The purpose of this study is to determine whether Hemospan is superior to Voluven for treatment of hypotensive episodes during the perioperative period (from induction of spinal anesthesia until 6 hours after skin closure), and for reducing the incidence of operative and postoperative complications including organ dysfunction and failure until follow-up at one month following surgery.
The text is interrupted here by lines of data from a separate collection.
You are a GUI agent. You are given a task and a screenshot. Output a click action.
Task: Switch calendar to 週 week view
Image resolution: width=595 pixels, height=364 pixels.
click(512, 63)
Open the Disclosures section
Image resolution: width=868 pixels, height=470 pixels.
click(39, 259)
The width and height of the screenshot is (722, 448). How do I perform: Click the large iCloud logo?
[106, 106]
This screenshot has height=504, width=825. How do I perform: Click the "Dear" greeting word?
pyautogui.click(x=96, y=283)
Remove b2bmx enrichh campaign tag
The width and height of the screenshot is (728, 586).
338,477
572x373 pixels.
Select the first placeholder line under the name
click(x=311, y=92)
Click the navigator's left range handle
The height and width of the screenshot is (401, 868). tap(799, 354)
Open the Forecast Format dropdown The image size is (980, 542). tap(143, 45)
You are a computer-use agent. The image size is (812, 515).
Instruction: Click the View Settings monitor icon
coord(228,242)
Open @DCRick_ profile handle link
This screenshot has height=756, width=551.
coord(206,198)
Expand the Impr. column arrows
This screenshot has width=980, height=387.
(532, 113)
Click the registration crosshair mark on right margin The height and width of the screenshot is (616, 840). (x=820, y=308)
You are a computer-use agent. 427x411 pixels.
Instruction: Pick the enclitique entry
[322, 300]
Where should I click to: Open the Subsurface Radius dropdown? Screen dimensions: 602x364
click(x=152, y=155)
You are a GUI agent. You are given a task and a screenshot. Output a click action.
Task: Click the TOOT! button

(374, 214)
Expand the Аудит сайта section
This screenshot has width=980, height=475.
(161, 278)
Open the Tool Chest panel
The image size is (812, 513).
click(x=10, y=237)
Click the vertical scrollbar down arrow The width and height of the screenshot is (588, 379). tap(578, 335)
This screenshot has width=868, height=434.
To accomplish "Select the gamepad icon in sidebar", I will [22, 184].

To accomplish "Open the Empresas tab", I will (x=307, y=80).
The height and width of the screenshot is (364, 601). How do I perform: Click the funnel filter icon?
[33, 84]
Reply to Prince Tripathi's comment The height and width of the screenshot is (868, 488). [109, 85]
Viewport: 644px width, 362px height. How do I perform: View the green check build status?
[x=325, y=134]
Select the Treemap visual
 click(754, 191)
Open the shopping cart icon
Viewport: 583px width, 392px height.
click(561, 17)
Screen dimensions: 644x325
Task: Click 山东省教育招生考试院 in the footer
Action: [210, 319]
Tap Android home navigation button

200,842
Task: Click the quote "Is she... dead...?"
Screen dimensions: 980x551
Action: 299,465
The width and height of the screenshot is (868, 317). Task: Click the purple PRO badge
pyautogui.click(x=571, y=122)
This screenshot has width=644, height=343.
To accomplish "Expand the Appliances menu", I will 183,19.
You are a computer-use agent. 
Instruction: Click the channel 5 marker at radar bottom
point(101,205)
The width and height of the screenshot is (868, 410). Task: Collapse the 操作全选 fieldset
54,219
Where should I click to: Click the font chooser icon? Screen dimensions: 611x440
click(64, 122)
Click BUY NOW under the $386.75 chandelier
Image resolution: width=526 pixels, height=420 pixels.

An independent Data Safety Monitoring Board (DSMB) will periodically evaluate the safety data collected during this trial

Phase:

Phase 3

Accepts Healthy Volunteers?

Details

Lead Sponsor:

Sangart

Treatments:

Hydroxyethyl Starch Derivatives
Pharmaceutical Solutions

Criteria

Inclusion Criteria:

- Patients scheduled to undergo elective primary hip arthroplasty (based on an
osteoarthritis diagnosis) under spinal anesthesia

- Adult male or female (surgically sterile or post-menopausal), aged 50 years or older

- American Society of Anesthesiology (ASA) Class II or III

- Physical examination, laboratory status, vital signs, and ECG within acceptable limits
for the planned surgery, as judged by the investigator

- Have been given written and verbal information by the investigator about Hemospan and
the protocol, and have had the opportunity to ask questions about the study

- Patients must sign an Informed Consent form that has been reviewed and approved by the
independent Ethics Committee

Exclusion Criteria:

- Hip fracture patients and nail/pin extraction procedures

- Clinical evidence of uncontrolled cardiovascular, infectious, psychiatric, metabolic
or systemic disorders including diabetes and rheumatoid arthritis

- Evidence of significant hypertension with SBP >180 mmHg, or a difference in SBP
obtained in each arm that is >15 mmHg (measured in the supine position in both arms,
at screening)

- Recent history or evidence of MI or stroke (within 6 months)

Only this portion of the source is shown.